### Problem requirements:
Go through the entries below and print each one exactly, leaving out pictures.

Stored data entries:
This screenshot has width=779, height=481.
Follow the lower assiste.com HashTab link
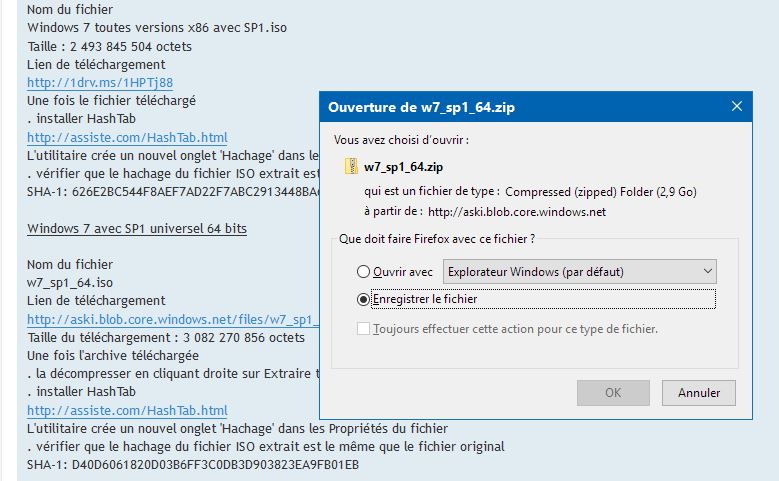coord(127,410)
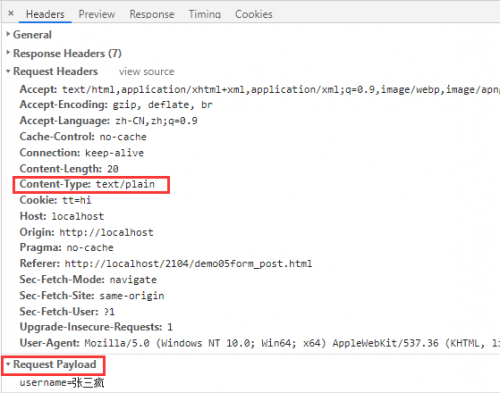Open the Cookies tab
500x393 pixels.
254,14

### Exercise answer:
This screenshot has width=779, height=481.
Follow the lower assiste.com HashTab link
coord(127,410)
Open the Cookies tab
500x393 pixels.
254,14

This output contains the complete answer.